• _YOUR OBJECTIVE_
Retype the data exactly. Spelling and punctuation stay as they are.

• _DATA FOR THE TASK_
· · · · · · ·

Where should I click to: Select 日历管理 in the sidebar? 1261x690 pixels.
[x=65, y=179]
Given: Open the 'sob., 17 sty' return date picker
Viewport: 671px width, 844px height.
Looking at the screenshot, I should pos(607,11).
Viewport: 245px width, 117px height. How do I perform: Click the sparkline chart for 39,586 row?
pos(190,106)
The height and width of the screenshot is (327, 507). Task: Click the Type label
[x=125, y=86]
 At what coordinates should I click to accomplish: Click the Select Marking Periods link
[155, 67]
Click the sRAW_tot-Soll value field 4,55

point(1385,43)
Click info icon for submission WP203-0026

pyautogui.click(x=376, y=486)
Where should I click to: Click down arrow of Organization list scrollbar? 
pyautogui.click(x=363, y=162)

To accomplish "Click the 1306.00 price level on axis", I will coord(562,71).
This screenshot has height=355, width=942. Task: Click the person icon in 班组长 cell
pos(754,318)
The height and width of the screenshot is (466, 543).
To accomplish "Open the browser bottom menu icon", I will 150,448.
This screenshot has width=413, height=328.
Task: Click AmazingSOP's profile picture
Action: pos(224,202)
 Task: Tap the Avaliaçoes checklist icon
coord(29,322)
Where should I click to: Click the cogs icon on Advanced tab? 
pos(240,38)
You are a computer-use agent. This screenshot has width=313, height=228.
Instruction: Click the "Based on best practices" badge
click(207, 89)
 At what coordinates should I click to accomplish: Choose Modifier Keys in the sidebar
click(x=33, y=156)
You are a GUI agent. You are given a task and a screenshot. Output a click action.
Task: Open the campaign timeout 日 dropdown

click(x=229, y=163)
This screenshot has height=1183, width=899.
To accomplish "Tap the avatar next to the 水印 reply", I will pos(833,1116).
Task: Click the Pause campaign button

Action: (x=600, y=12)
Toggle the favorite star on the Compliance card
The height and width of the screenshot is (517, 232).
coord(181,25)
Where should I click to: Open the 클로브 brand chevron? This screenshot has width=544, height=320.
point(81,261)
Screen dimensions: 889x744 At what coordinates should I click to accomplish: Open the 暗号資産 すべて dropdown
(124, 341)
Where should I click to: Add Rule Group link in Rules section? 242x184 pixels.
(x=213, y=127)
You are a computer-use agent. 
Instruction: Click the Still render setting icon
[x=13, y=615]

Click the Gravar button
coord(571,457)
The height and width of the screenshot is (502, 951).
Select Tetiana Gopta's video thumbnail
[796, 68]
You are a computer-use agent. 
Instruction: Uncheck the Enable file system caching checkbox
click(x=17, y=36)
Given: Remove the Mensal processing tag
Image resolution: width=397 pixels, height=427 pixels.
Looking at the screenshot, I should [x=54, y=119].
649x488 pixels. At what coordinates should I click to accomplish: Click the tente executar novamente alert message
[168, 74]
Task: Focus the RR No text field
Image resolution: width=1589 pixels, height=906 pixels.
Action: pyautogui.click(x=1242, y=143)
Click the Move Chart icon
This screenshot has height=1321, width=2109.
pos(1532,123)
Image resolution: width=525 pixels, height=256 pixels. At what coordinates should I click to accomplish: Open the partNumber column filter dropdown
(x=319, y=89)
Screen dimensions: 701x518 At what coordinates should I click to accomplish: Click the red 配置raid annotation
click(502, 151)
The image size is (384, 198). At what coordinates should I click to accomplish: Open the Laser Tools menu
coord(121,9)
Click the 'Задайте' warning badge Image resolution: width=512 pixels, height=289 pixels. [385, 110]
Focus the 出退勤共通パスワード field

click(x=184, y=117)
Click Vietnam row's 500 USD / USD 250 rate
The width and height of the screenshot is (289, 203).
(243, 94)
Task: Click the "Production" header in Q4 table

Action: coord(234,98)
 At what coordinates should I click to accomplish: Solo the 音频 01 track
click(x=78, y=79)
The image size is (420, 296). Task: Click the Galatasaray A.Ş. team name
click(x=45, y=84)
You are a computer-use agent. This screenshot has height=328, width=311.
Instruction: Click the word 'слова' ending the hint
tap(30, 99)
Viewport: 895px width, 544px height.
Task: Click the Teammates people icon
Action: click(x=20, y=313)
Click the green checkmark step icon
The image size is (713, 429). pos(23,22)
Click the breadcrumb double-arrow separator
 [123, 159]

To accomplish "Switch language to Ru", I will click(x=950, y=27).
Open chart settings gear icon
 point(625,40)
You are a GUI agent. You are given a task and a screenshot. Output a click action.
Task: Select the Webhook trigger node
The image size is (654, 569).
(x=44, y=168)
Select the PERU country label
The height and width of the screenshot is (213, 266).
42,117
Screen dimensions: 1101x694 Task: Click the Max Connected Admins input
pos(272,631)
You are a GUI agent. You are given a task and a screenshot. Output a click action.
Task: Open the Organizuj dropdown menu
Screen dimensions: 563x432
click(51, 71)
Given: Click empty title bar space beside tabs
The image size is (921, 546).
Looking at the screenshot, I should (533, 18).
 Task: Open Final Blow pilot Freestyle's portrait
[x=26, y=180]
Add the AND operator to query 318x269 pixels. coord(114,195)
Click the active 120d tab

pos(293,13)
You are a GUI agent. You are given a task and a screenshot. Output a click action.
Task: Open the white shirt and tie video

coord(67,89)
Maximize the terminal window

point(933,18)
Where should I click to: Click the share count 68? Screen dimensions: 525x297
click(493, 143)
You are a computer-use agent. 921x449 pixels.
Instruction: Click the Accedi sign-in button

· · · · · · ·

• _YOUR SOLUTION_
Where should I click to: Select 日历管理 in the sidebar? 1261x690 pixels.
[x=65, y=179]
Given: Open the 'sob., 17 sty' return date picker
Viewport: 671px width, 844px height.
Looking at the screenshot, I should pos(607,11).
Viewport: 245px width, 117px height. How do I perform: Click the sparkline chart for 39,586 row?
pos(190,106)
The height and width of the screenshot is (327, 507). Task: Click the Type label
[x=125, y=86]
 At what coordinates should I click to accomplish: Click the Select Marking Periods link
[155, 67]
Click the sRAW_tot-Soll value field 4,55

point(1385,43)
Click info icon for submission WP203-0026

pyautogui.click(x=376, y=486)
Where should I click to: Click down arrow of Organization list scrollbar? 
pyautogui.click(x=363, y=162)

To accomplish "Click the 1306.00 price level on axis", I will coord(562,71).
This screenshot has height=355, width=942. Task: Click the person icon in 班组长 cell
pos(754,318)
The height and width of the screenshot is (466, 543).
To accomplish "Open the browser bottom menu icon", I will 150,448.
This screenshot has width=413, height=328.
Task: Click AmazingSOP's profile picture
Action: pos(224,202)
 Task: Tap the Avaliaçoes checklist icon
coord(29,322)
Where should I click to: Click the cogs icon on Advanced tab? 
pos(240,38)
You are a computer-use agent. This screenshot has width=313, height=228.
Instruction: Click the "Based on best practices" badge
click(207, 89)
 At what coordinates should I click to accomplish: Choose Modifier Keys in the sidebar
click(x=33, y=156)
You are a GUI agent. You are given a task and a screenshot. Output a click action.
Task: Open the campaign timeout 日 dropdown

click(x=229, y=163)
This screenshot has height=1183, width=899.
To accomplish "Tap the avatar next to the 水印 reply", I will pos(833,1116).
Task: Click the Pause campaign button

Action: (x=600, y=12)
Toggle the favorite star on the Compliance card
The height and width of the screenshot is (517, 232).
coord(181,25)
Where should I click to: Open the 클로브 brand chevron? This screenshot has width=544, height=320.
point(81,261)
Screen dimensions: 889x744 At what coordinates should I click to accomplish: Open the 暗号資産 すべて dropdown
(124, 341)
Where should I click to: Add Rule Group link in Rules section? 242x184 pixels.
(x=213, y=127)
You are a computer-use agent. 
Instruction: Click the Still render setting icon
[x=13, y=615]

Click the Gravar button
coord(571,457)
The height and width of the screenshot is (502, 951).
Select Tetiana Gopta's video thumbnail
[796, 68]
You are a computer-use agent. 
Instruction: Uncheck the Enable file system caching checkbox
click(x=17, y=36)
Given: Remove the Mensal processing tag
Image resolution: width=397 pixels, height=427 pixels.
Looking at the screenshot, I should [x=54, y=119].
649x488 pixels. At what coordinates should I click to accomplish: Click the tente executar novamente alert message
[168, 74]
Task: Focus the RR No text field
Image resolution: width=1589 pixels, height=906 pixels.
Action: pyautogui.click(x=1242, y=143)
Click the Move Chart icon
This screenshot has height=1321, width=2109.
pos(1532,123)
Image resolution: width=525 pixels, height=256 pixels. At what coordinates should I click to accomplish: Open the partNumber column filter dropdown
(x=319, y=89)
Screen dimensions: 701x518 At what coordinates should I click to accomplish: Click the red 配置raid annotation
click(502, 151)
The image size is (384, 198). At what coordinates should I click to accomplish: Open the Laser Tools menu
coord(121,9)
Click the 'Задайте' warning badge Image resolution: width=512 pixels, height=289 pixels. [385, 110]
Focus the 出退勤共通パスワード field

click(x=184, y=117)
Click Vietnam row's 500 USD / USD 250 rate
The width and height of the screenshot is (289, 203).
(243, 94)
Task: Click the "Production" header in Q4 table

Action: coord(234,98)
 At what coordinates should I click to accomplish: Solo the 音频 01 track
click(x=78, y=79)
The image size is (420, 296). Task: Click the Galatasaray A.Ş. team name
click(x=45, y=84)
You are a computer-use agent. This screenshot has height=328, width=311.
Instruction: Click the word 'слова' ending the hint
tap(30, 99)
Viewport: 895px width, 544px height.
Task: Click the Teammates people icon
Action: click(x=20, y=313)
Click the green checkmark step icon
The image size is (713, 429). pos(23,22)
Click the breadcrumb double-arrow separator
 [123, 159]

To accomplish "Switch language to Ru", I will click(x=950, y=27).
Open chart settings gear icon
 point(625,40)
You are a GUI agent. You are given a task and a screenshot. Output a click action.
Task: Select the Webhook trigger node
The image size is (654, 569).
(x=44, y=168)
Select the PERU country label
The height and width of the screenshot is (213, 266).
42,117
Screen dimensions: 1101x694 Task: Click the Max Connected Admins input
pos(272,631)
You are a GUI agent. You are given a task and a screenshot. Output a click action.
Task: Open the Organizuj dropdown menu
Screen dimensions: 563x432
click(51, 71)
Given: Click empty title bar space beside tabs
The image size is (921, 546).
Looking at the screenshot, I should (533, 18).
 Task: Open Final Blow pilot Freestyle's portrait
[x=26, y=180]
Add the AND operator to query 318x269 pixels. coord(114,195)
Click the active 120d tab

pos(293,13)
You are a GUI agent. You are given a task and a screenshot. Output a click action.
Task: Open the white shirt and tie video

coord(67,89)
Maximize the terminal window

point(933,18)
Where should I click to: Click the share count 68? Screen dimensions: 525x297
click(493, 143)
You are a computer-use agent. 921x449 pixels.
Instruction: Click the Accedi sign-in button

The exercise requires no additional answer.